• Task objective: Read the listing below and copy out every line that holds "Start".

• Supplied material:
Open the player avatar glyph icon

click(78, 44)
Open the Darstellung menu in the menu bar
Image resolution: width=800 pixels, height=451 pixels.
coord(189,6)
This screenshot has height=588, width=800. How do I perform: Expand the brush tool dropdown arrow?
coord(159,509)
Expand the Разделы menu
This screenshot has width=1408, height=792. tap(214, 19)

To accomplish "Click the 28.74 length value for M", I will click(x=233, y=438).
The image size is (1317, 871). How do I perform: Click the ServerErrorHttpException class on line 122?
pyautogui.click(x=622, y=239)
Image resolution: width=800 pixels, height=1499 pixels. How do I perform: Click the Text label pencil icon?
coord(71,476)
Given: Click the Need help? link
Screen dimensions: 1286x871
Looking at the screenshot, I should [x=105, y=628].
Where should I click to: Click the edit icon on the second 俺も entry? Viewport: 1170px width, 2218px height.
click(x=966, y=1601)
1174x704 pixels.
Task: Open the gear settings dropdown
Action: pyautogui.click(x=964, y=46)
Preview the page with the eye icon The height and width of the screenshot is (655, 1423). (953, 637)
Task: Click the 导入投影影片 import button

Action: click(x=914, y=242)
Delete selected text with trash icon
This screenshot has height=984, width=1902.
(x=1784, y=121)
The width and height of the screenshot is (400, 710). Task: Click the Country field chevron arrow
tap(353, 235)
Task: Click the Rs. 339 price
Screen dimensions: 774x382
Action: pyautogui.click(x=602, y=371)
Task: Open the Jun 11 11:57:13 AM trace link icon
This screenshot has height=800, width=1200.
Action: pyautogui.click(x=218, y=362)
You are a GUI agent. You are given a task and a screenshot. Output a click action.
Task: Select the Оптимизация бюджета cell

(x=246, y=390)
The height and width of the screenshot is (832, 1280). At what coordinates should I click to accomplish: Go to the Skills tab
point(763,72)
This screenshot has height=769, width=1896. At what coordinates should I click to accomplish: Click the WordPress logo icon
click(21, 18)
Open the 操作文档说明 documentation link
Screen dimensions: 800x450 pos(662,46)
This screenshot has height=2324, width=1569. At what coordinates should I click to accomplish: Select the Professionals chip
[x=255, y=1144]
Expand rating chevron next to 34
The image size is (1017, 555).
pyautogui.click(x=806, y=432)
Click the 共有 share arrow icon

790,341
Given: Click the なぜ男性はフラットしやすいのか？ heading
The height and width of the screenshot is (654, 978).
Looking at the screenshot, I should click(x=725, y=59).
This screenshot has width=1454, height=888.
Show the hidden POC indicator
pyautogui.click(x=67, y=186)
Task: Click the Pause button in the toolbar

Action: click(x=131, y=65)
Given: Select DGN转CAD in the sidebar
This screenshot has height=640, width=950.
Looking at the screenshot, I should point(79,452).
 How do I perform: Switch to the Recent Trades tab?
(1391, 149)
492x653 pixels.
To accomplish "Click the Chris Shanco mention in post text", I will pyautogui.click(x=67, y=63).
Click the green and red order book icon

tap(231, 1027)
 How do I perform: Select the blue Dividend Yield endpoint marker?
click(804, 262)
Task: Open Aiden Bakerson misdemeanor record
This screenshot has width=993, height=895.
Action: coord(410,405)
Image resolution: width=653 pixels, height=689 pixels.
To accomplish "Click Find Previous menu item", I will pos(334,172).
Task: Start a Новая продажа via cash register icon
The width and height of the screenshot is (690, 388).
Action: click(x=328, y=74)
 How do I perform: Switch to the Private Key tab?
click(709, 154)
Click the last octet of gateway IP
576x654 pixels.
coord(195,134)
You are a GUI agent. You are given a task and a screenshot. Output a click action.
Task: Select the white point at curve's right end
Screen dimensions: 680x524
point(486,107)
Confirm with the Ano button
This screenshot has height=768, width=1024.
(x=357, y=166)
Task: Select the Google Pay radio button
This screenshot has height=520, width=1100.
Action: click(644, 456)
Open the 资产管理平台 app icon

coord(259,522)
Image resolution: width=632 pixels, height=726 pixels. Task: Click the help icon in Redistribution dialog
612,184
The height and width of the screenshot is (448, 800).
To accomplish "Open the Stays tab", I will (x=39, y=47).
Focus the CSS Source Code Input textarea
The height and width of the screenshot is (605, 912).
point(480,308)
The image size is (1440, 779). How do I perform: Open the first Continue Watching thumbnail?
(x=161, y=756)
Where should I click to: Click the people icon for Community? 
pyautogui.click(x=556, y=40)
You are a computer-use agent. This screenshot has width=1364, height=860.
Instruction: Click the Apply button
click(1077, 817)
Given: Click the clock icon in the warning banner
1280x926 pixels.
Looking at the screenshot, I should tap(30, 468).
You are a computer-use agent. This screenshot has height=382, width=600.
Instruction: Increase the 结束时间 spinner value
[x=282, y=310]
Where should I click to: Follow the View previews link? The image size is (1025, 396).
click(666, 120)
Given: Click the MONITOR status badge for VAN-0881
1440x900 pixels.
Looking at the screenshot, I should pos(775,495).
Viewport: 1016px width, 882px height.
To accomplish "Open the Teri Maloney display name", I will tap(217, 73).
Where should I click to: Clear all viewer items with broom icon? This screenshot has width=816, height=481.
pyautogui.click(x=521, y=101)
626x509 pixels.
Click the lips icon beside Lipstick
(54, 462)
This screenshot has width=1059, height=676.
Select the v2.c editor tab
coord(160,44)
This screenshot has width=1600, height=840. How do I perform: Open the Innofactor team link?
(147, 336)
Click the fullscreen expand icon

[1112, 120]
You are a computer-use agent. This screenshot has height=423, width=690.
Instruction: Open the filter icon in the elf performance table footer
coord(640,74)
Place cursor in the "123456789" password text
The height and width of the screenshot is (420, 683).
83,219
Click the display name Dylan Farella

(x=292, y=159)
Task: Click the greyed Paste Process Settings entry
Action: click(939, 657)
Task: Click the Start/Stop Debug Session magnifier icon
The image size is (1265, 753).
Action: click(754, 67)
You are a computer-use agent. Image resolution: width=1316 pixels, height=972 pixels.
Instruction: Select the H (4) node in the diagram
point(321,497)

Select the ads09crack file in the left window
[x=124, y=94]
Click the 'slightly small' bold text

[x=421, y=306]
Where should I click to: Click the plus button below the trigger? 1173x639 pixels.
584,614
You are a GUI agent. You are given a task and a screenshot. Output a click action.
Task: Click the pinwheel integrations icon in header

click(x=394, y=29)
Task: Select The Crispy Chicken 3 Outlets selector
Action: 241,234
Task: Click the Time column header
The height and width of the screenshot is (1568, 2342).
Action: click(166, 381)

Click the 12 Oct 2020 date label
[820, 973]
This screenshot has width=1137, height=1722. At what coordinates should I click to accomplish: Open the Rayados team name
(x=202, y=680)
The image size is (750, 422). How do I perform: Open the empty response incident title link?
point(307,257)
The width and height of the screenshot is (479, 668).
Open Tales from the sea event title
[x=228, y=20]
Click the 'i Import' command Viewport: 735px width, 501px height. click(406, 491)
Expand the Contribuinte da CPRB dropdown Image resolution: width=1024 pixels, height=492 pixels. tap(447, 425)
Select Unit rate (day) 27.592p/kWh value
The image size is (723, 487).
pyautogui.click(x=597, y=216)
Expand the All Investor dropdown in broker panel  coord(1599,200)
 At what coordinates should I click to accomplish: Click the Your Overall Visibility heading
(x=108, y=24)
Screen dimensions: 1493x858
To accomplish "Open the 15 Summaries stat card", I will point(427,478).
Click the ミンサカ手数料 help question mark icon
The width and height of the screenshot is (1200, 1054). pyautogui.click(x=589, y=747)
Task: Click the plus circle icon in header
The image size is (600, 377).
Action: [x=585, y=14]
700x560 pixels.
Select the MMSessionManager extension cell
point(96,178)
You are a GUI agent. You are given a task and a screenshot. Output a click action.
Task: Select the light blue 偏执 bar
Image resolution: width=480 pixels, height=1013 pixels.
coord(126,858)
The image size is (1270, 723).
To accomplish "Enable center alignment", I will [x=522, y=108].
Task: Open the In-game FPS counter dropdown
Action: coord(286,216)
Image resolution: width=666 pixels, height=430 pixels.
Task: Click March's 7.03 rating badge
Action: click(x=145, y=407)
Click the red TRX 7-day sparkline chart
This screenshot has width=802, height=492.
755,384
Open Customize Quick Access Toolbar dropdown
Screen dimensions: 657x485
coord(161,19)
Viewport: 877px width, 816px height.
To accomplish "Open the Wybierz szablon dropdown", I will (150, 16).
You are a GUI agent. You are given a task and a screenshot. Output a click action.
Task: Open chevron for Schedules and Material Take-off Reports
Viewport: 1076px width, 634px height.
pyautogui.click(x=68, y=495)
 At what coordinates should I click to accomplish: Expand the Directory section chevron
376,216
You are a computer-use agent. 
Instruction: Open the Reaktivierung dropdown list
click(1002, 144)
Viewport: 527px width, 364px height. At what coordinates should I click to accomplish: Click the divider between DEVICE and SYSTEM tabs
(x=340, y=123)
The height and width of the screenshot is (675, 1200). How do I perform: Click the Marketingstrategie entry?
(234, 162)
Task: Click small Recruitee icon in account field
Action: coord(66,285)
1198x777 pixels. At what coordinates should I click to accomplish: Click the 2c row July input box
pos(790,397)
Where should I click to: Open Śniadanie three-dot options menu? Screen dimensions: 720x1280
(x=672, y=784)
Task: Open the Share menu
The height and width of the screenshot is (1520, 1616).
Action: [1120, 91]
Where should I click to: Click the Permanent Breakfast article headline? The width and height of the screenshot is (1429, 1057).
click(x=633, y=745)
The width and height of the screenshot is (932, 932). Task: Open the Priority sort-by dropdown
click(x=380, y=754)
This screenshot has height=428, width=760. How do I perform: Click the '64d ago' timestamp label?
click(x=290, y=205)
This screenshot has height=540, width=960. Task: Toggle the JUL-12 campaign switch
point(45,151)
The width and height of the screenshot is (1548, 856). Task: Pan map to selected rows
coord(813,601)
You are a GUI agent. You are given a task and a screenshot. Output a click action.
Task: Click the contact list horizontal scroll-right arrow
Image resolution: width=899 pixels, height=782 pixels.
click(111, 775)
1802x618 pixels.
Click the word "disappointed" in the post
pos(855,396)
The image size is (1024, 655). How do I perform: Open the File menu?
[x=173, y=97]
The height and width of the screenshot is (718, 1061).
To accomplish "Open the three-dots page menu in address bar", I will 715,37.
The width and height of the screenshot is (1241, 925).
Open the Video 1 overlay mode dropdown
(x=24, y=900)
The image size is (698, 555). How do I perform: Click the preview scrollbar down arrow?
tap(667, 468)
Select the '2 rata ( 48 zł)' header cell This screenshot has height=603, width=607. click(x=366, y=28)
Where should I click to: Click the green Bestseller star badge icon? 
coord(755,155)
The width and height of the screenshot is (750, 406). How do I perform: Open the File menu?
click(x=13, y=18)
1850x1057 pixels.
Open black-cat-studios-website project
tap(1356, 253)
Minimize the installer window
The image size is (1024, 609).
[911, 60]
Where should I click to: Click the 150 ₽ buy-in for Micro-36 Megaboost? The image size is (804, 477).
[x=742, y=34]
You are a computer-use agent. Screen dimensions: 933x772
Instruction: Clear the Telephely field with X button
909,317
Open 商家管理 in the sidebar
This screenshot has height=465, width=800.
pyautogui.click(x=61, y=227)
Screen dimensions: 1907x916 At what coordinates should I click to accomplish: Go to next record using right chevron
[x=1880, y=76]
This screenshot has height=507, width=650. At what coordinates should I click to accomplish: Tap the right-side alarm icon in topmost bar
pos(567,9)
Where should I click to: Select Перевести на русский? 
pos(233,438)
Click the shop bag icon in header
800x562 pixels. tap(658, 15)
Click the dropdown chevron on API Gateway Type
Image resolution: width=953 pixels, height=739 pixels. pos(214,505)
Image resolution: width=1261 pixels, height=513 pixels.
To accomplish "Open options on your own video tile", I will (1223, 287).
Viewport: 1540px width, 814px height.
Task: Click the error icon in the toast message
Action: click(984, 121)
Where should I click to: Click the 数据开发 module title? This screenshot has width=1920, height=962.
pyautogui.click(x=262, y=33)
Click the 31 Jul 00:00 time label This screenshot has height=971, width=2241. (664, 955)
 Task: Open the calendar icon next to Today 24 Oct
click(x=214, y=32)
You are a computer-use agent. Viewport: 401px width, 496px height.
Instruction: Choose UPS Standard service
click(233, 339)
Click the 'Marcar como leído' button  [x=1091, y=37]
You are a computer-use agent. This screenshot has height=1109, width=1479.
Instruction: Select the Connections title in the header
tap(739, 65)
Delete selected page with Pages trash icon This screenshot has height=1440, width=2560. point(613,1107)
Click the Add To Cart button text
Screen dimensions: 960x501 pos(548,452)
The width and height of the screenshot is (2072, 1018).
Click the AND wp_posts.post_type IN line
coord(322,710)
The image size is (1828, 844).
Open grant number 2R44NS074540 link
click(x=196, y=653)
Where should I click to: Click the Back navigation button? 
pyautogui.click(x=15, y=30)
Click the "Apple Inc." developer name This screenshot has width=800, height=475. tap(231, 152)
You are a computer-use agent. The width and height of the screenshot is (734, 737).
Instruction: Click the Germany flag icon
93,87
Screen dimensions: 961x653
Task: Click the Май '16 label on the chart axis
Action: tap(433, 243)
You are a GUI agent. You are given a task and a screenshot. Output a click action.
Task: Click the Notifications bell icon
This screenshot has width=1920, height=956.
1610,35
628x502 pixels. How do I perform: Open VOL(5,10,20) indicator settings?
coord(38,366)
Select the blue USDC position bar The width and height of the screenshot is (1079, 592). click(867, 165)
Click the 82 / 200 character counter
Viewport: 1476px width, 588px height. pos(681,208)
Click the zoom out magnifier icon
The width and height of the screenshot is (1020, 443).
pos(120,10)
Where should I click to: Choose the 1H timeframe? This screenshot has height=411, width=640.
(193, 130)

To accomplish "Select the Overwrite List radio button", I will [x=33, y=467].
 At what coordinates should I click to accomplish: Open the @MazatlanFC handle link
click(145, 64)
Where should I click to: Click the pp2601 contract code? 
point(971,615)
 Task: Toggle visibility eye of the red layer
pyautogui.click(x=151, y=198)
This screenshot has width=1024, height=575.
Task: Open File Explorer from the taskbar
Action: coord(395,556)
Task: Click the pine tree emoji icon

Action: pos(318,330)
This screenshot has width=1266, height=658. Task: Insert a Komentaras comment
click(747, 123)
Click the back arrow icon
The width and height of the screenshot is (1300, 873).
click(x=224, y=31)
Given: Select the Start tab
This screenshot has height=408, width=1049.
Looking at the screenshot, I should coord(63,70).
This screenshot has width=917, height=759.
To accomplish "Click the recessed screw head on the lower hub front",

• Output:
Task: Start a Новая продажа via cash register icon
Task: Click the Start/Stop Debug Session magnifier icon
Given: Select the Start tab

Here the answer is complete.